Justement, les récents propos de Christian Jacob sur Dominique Strauss-Kahn, ceux-là mêmes qui provoquent tant de réactions indignées de la part des socialistes, sont l’occasion d’une de ces discussions de comptoir qui, si elles ne sont pas toujours de la meilleure qualité argumentaire, en apprennent parfois plus sur l’opinion publique que les sondages publiés dans la grande presse. Ainsi, le fait d’avoir dit que le directeur du FMI n’incarnait pas vraiment « la France des terroirs » ne choque guère et, surtout, paraît bien fondée aux clients du matin comme du soir, à ceux en particulier qui arrivent avec leurs bottes de caoutchouc crottées et leurs habits de travail plâtrés et peinturlurés : ce « monsieur DSK » ne leur ressemble pas et son air trop satisfait de lui et ses habits de bonne coupe déplaisent au « populo », qui n’est pourtant pas tendre avec l’actuel locataire de l’Elysée.
Quand on fait remarquer que Jacques Chirac ou François Mitterrand n’étaient pas vraiment habillés en « travailleurs », les clients du café haussent les épaules et font remarquer que, « eux, ils nous comprenaient ». « Regardez Chirac au Salon de l’Agriculture, il mange et boit comme nous, il a bon appétit et il rigole ! C’est un gars de chez nous, il n’est pas de la ville ! ». Inutile, semble-t-il, de rappeler qu’il vit à Paris et qu’il n’a peut-être pas forcément la « main verte », son image est celle d’un « homme qui comprend les Français », et sa popularité ne se dément pas, surtout depuis qu’il est à la retraite et en comparaison avec la classe politique actuelle !
En fait, les anciens présidents et ministres de la Cinquième République savaient, même s’ils étaient issus des élites universitaires ou de l’ENA, s’accorder avec le « pays réel » en sachant le flatter mais aussi parce qu’ils en connaissaient les « codes », les habitudes et les traditions, les envies et les réactions, et qu’il y avait « une sorte d’identité commune » fondée sur une histoire, une langue, des références communes, fortement « identitaires » (sans le côté polémique ou partisan qu’on donne aujourd’hui à ce terme) et enracinées quand, désormais, c’est le « mondial » et le « nomade » qui semblent dominer les classes dirigeantes, interchangeables et si semblables d’un pays à l’autre… MM. Dominique Strauss-Kahn et Sarkozy se ressemblent plus que les Français ne se retrouvent en eux ! Cela explique aussi cet éloignement des populations à l’égard de dirigeants en lesquels elles ne croient pas, en lesquels elles ne « s’incarnent » pas. Cette séparation est lourde de menaces pour l’avenir de la République elle-même car elle délégitime cette dernière qui n’apparaît plus comme celle « des terroirs » ni des personnes qui y vivent et y travaillent, et qui y votent !

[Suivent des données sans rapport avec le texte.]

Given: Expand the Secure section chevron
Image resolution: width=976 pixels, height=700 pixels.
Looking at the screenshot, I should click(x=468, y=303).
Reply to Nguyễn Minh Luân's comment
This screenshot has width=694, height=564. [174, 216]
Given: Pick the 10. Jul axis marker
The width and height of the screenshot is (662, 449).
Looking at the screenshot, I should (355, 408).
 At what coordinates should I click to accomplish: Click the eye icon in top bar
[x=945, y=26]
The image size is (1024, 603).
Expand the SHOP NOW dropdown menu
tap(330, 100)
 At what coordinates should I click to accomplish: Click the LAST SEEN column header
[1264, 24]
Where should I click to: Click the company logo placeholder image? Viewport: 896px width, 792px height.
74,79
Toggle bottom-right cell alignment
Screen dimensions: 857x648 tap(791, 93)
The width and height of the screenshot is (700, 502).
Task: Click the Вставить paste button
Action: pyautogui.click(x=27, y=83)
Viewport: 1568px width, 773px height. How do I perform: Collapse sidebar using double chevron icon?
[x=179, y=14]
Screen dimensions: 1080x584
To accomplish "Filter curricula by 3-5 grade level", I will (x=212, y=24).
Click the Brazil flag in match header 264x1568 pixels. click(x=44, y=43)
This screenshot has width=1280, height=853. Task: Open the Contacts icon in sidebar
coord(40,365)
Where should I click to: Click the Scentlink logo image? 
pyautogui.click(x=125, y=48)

En se « mondialisant », la classe politique dirigeante de la France a oublié qu’elle tenait encore sa légitimité du « pays électeur » et que celui-ci pouvait se rappeler, durement, à elle, jusqu’à vouloir en finir avec cette République oublieuse des racines de son histoire qui sont, aussi et qu’elle le veuille ou non, éminemment et parfois douloureusement, celles d’une France qui n’a pas oublié ce qu’elle doit à ceux qui l’ont faite, les rois capétiens… Et le « populo » pourrait bien finir par s’en rappeler, lui aussi, à l’heure des grands choix historiques qui se rapprochent…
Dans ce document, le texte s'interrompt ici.